◆ **Your instructions**: Reproduce the data below in full and to the letter, images excepted.
*** Opening of Supplied material ***
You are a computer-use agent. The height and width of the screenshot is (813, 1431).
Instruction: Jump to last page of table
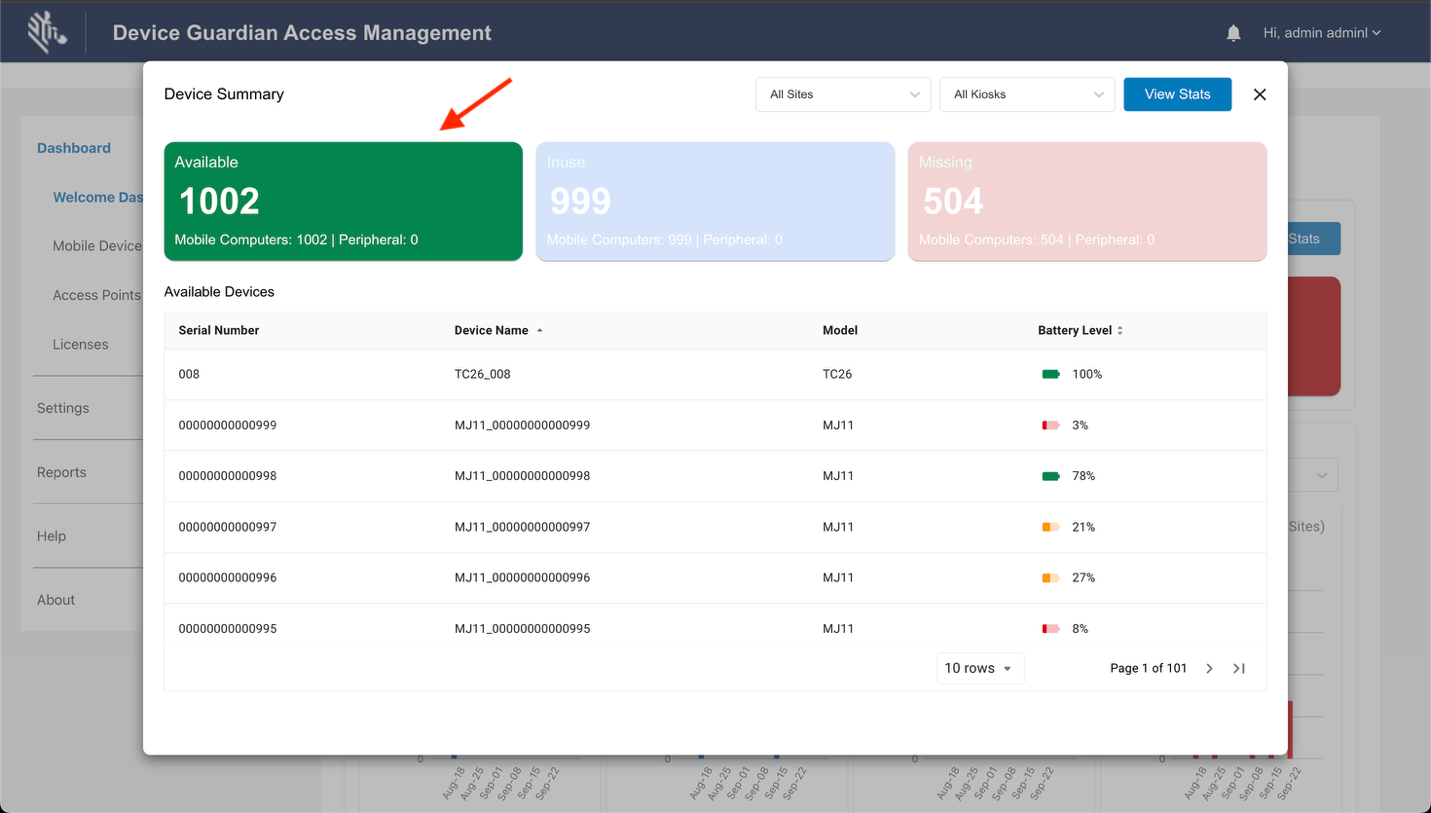pyautogui.click(x=1239, y=668)
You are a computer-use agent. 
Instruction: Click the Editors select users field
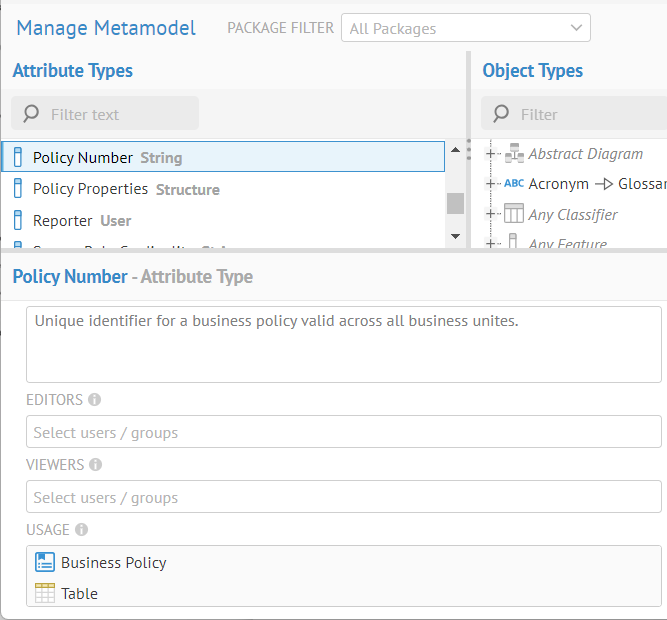[x=343, y=432]
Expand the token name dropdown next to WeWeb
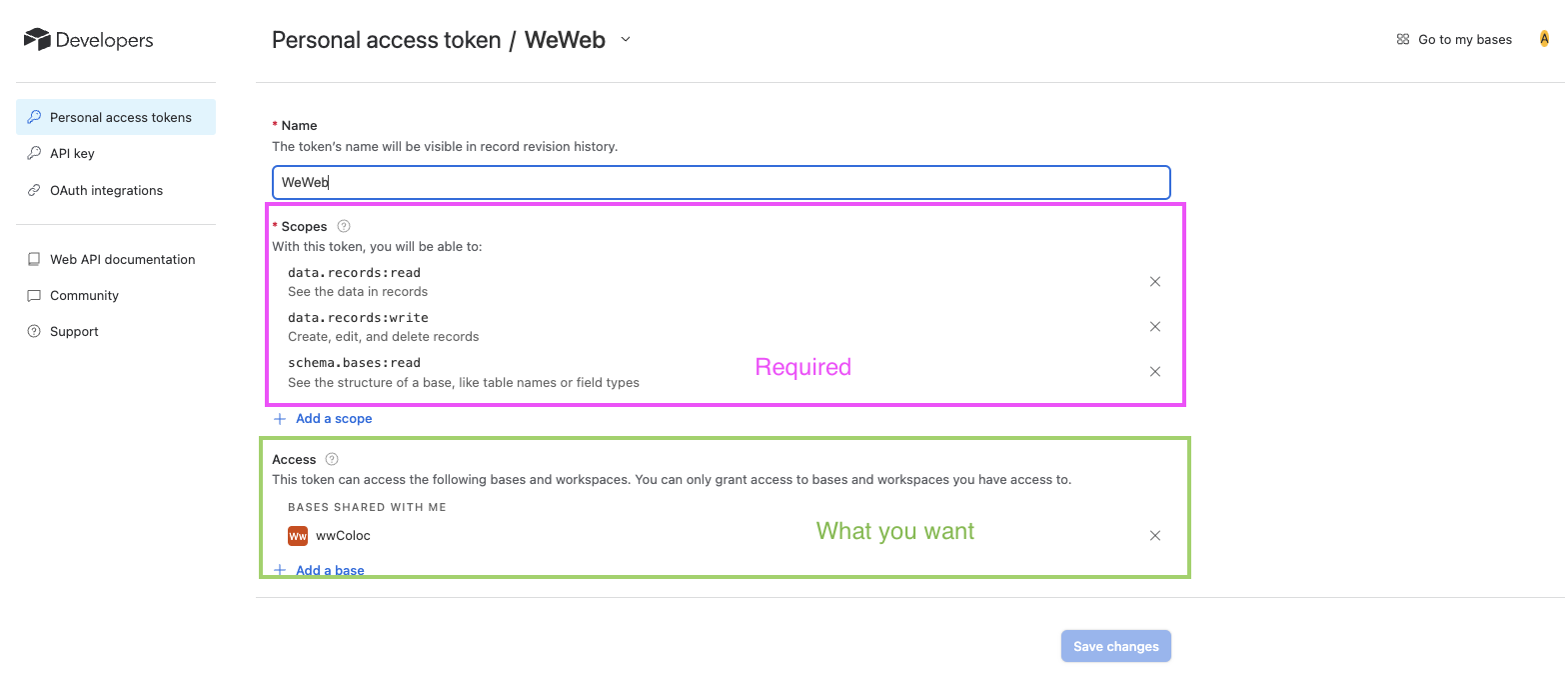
*** Close of Supplied material ***
◆ **Solution**:
You are a computer-use agent. The height and width of the screenshot is (813, 1431).
Instruction: Jump to last page of table
pyautogui.click(x=1239, y=668)
You are a computer-use agent. 
Instruction: Click the Editors select users field
[x=343, y=432]
Expand the token name dropdown next to WeWeb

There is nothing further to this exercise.